Song by George Strait with Alan Jackson

from the album Latest Greatest Straitest Hits
- Released: March 7, 2000
- Recorded: October 27, 1999
- Genre: Neotraditional country
- Length: 4:23
- Label: MCA Nashville
- Songwriters: Larry Cordle, Larry Shell
- Producers: Tony Brown George Strait

= Murder on Music Row =

"Murder on Music Row" is a 1999 song written by Larry Cordle and Larry Shell, and originally recorded by American bluegrass group Larry Cordle & Lonesome Standard Time, as the title track from their album Murder on Music Row. It gained fame soon after that when it was recorded as a duet between American country music artists George Strait and Alan Jackson. The song laments the rise of country pop and the accompanying decline of the traditional country music sound; it refers to Music Row, an area in Nashville, Tennessee considered the epicenter of the country music industry.

Although the Strait/Jackson version was not released officially as a single, it received enough unsolicited airplay to reach number 38 on the Billboard Hot Country Singles & Tracks chart.

The original Larry Cordle version was awarded the Song of the Year award at the 2000 International Bluegrass Music Awards.

==Content==
"Murder on Music Row" is a lament and criticism of the ongoing trend of country pop crossover acts and pop influences on country music, a trend that has pushed traditional and neotraditional country music (and those who perform it) to the periphery. The lyrics metaphorically compare the pop trend to "an awful murder down on Music Row", and lament that "The steel guitar no longer cries and fiddles barely play / But drums and rock and roll guitars are mixed up in your face." In addition, the song also states that older traditional country artists "wouldn't stand a chance on today's radio," citing by nickname Hank Williams ("Old Hank"), Merle Haggard ("The Hag"), and George Jones ("The Possum").

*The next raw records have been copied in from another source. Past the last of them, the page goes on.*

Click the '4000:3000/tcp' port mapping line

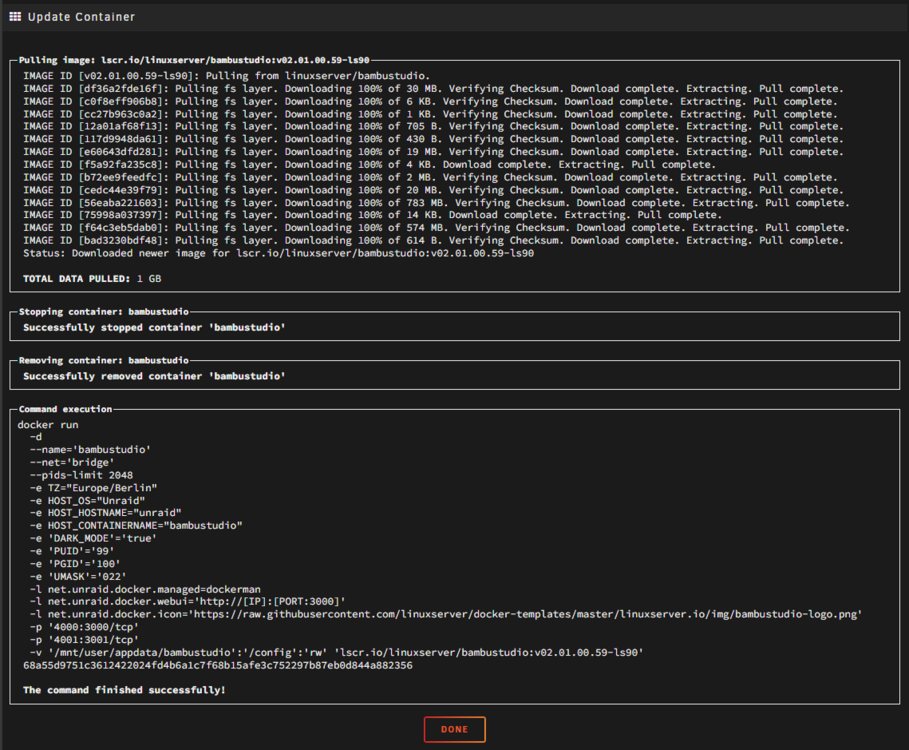[84, 627]
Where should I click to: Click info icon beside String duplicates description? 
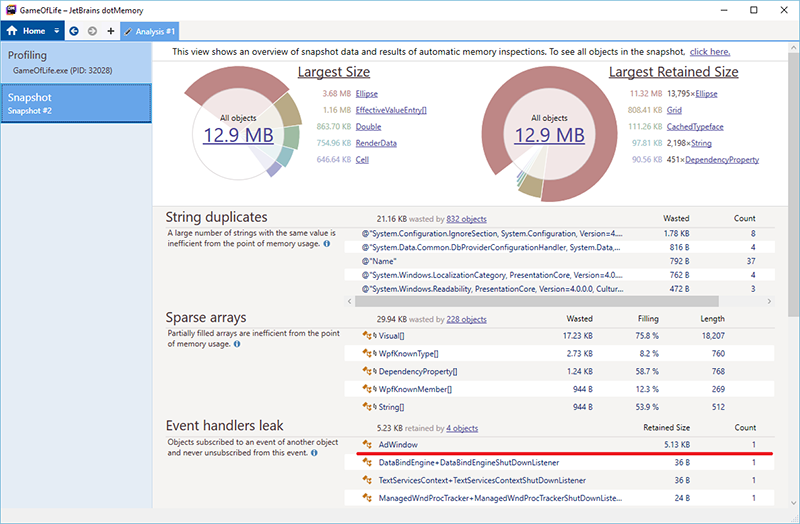click(327, 243)
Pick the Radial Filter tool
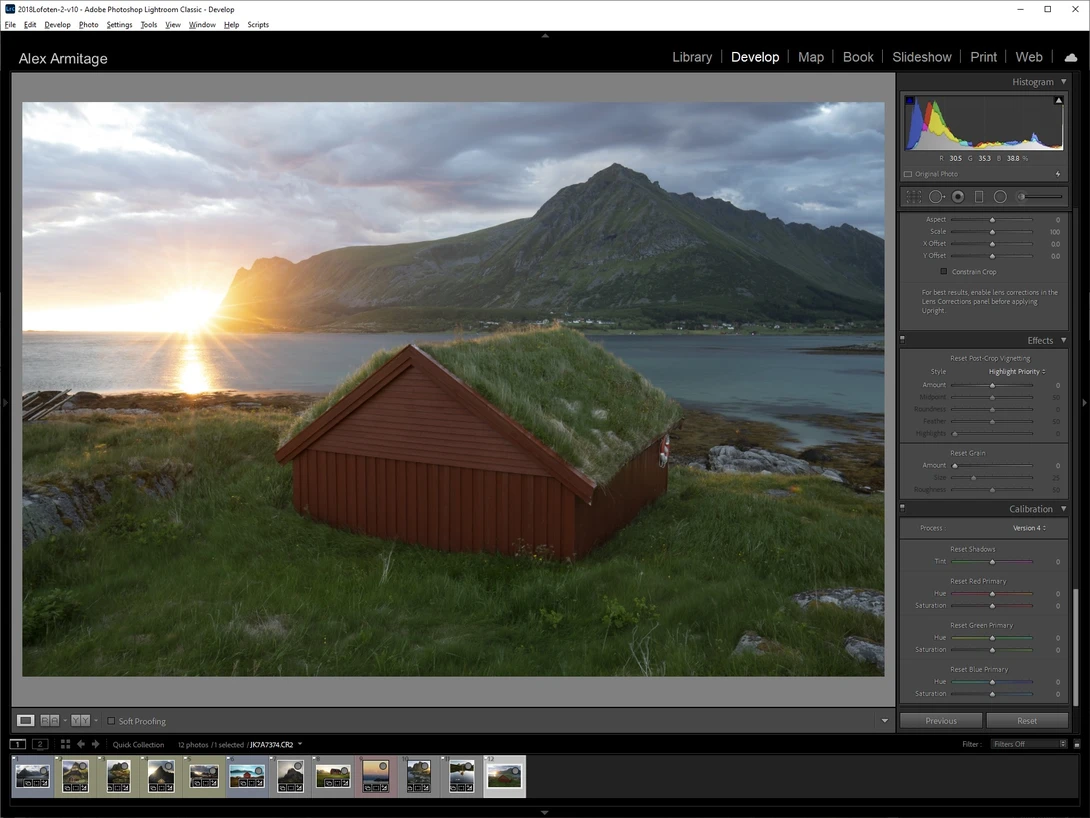Image resolution: width=1090 pixels, height=818 pixels. pos(1000,197)
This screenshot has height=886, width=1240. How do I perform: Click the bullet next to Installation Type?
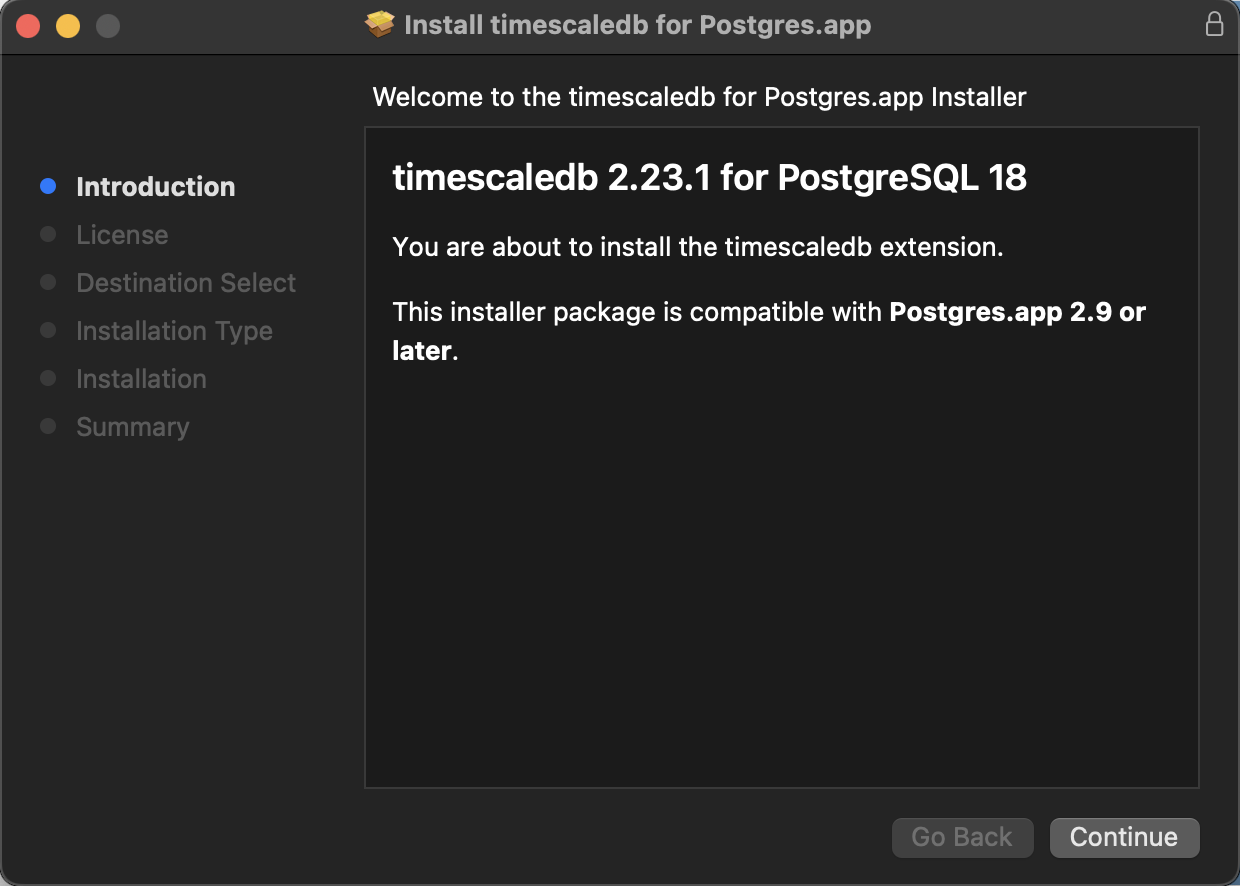48,331
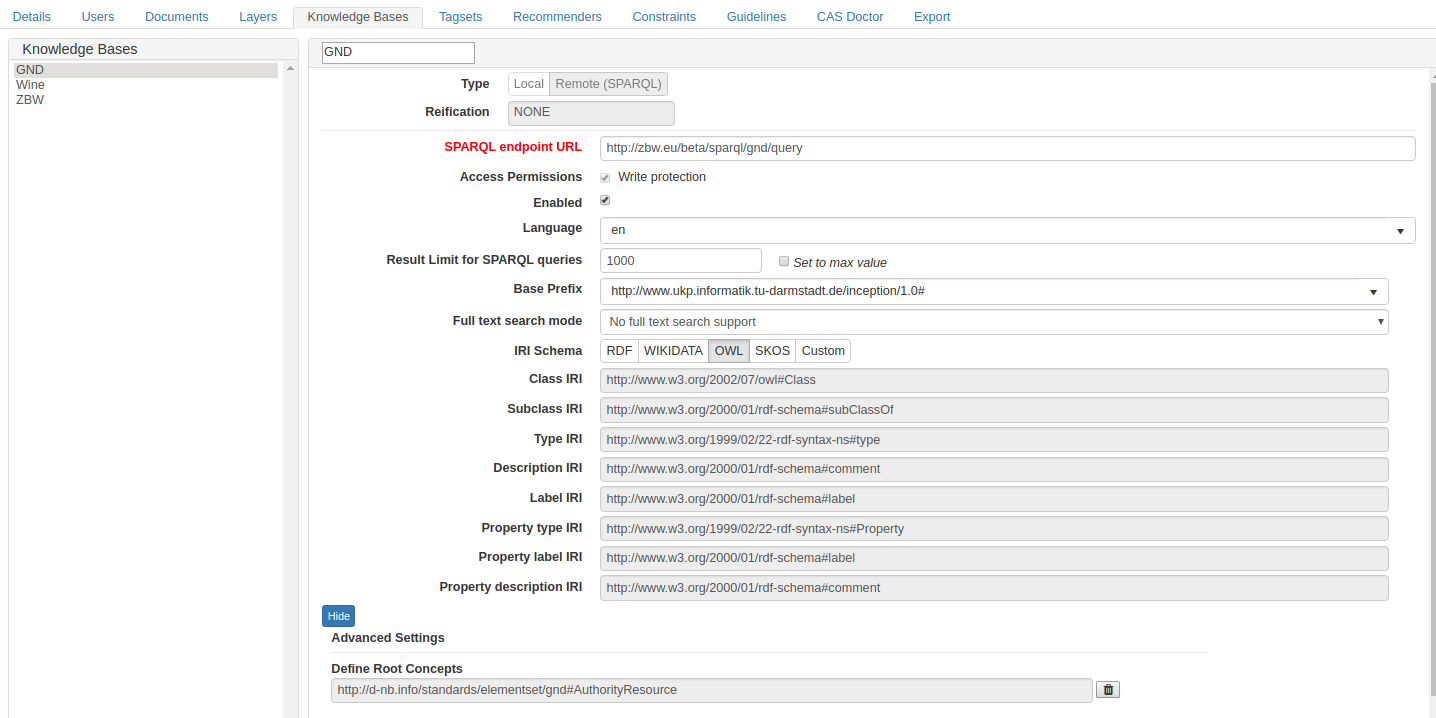Viewport: 1436px width, 718px height.
Task: Uncheck the Write protection checkbox
Action: tap(604, 177)
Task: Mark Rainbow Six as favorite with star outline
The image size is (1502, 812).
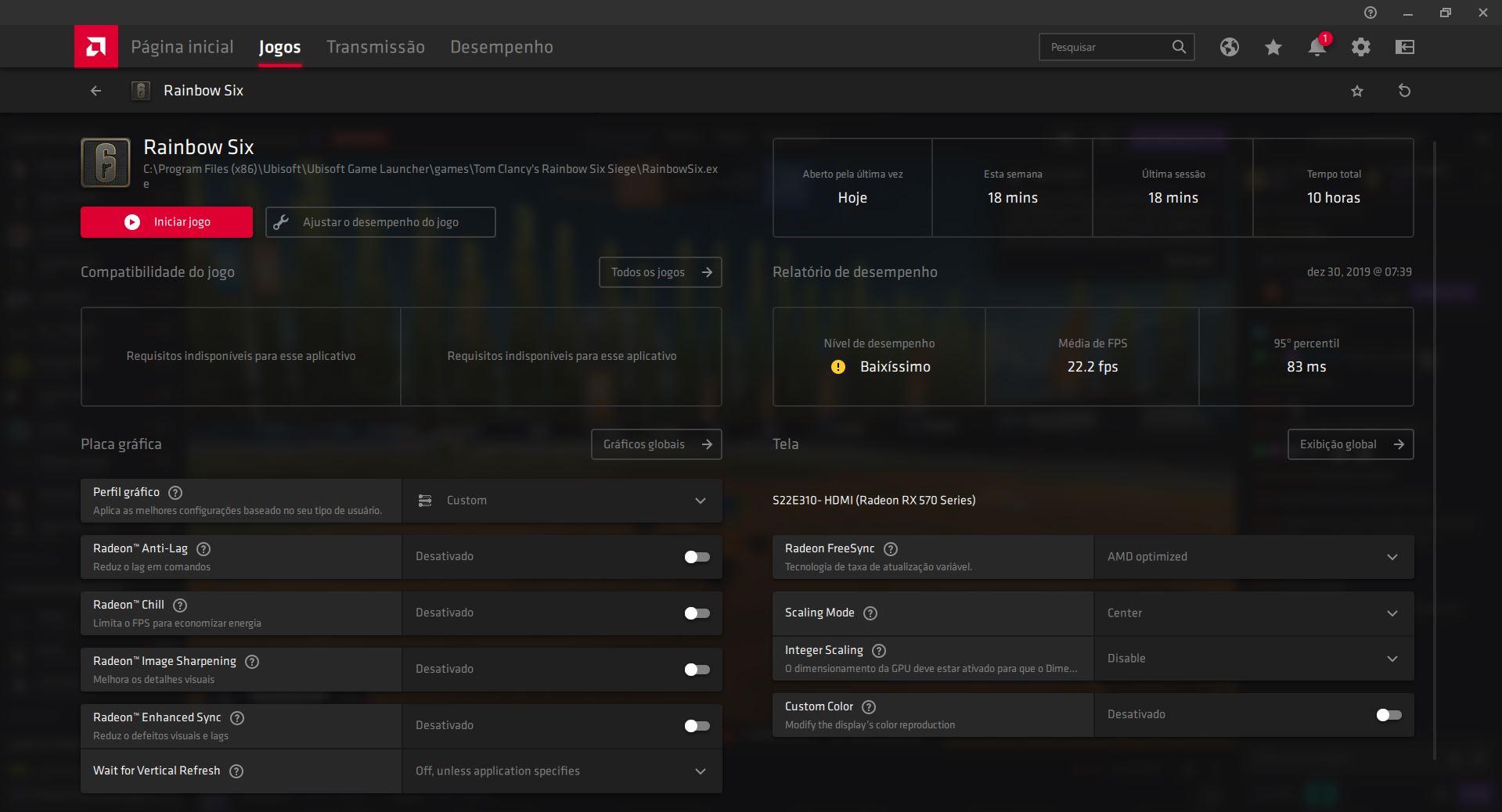Action: pyautogui.click(x=1356, y=91)
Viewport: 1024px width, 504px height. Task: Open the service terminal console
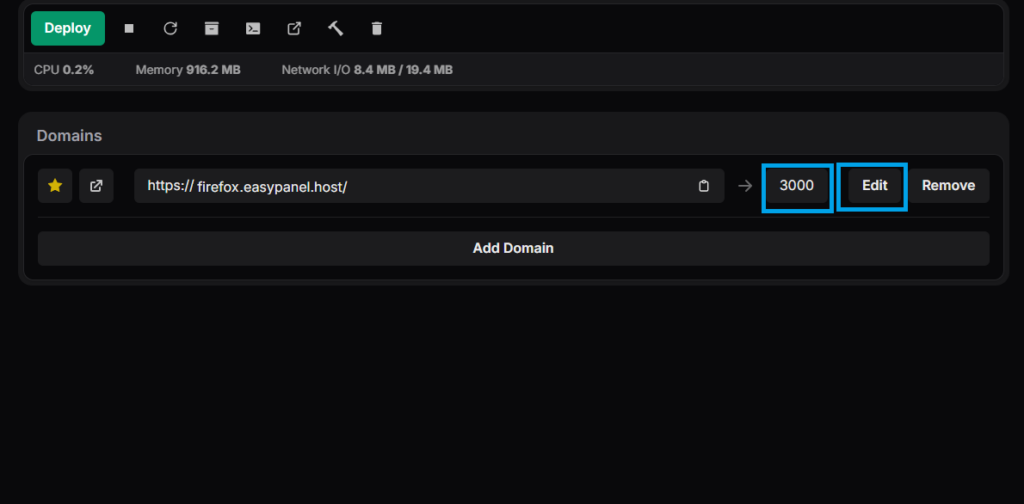point(253,29)
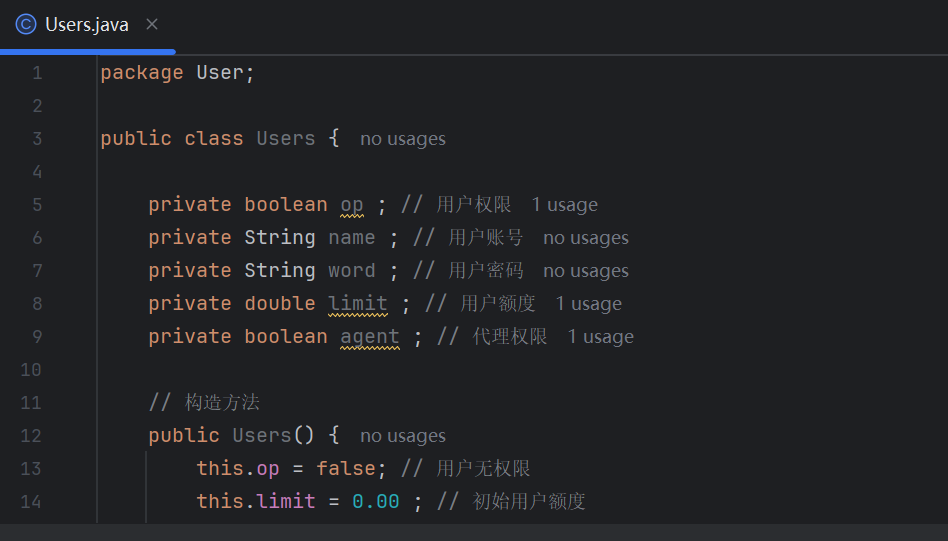
Task: Click the underlined 'agent' variable name
Action: pyautogui.click(x=369, y=337)
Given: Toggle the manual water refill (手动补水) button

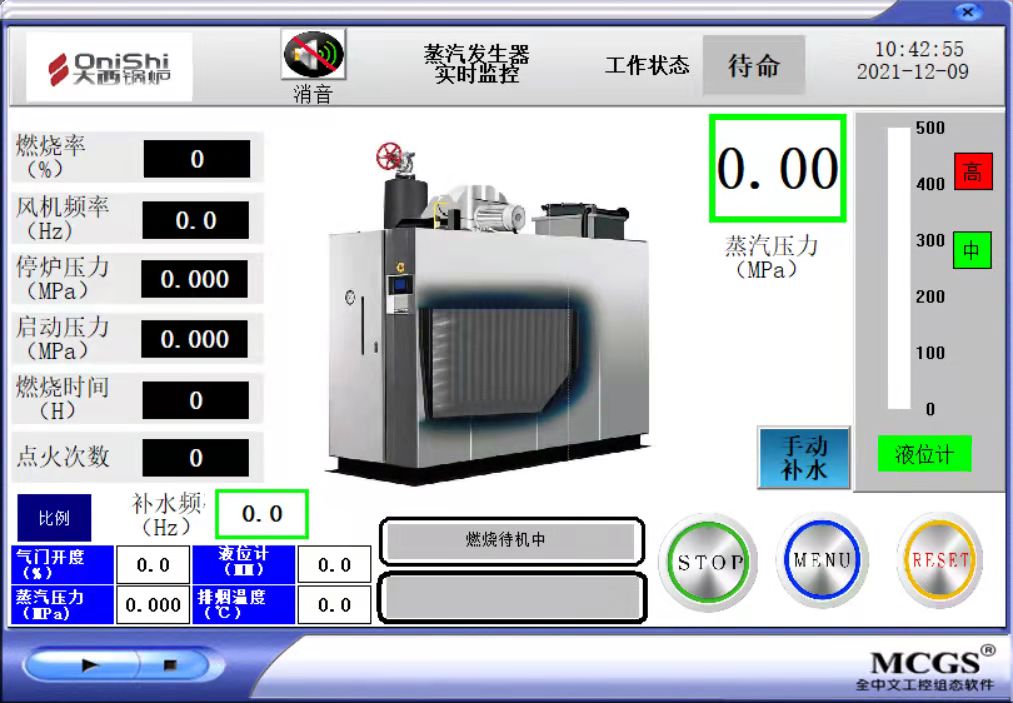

==George Strait/Alan Jackson version==

2000 song performed by George Strait

The song was covered by country music artists George Strait and Alan Jackson. The two singers originally performed the song together at the 1999 Country Music Association Awards show.; Strait and Jackson later recorded it for 2000's Latest Greatest Straitest Hits album. The studio version, although never released officially as a single, reached number 38 on the Hot Country Songs chart from unsolicited play and served as the B-side to Strait's late-2000 single "Go On". In 2000, it also received the Country Music Association's award for Vocal Event of the Year, as well as the CMA's Song of the Year award a year later. Alan Jackson and George Strait again paired up to perform the song on June 7, 2014, during his final concert for "The Cowboy Rides Away Tour" at AT&T Stadium.

===Chart performance===

| Chart (2000) | Peak position |
|---|---|
| Canada Country Tracks (RPM) | 47 |
| US Hot Country Songs (Billboard) | 38 |

==Dierks Bentley/George Jones version==
In 2006, Dierks Bentley and George Jones recorded a version of the song that was included on the album Songs of the Year 2007, which was only available in Cracker Barrel restaurants.

==Parody==
Country comedy artist Cledus T. Judd parodied the song as "Merger on Music Row", in a duet with Daryle Singletary, on his 2009 album Polyrically Uncorrect; the song lamented that music piracy had taken all the profits away from country music.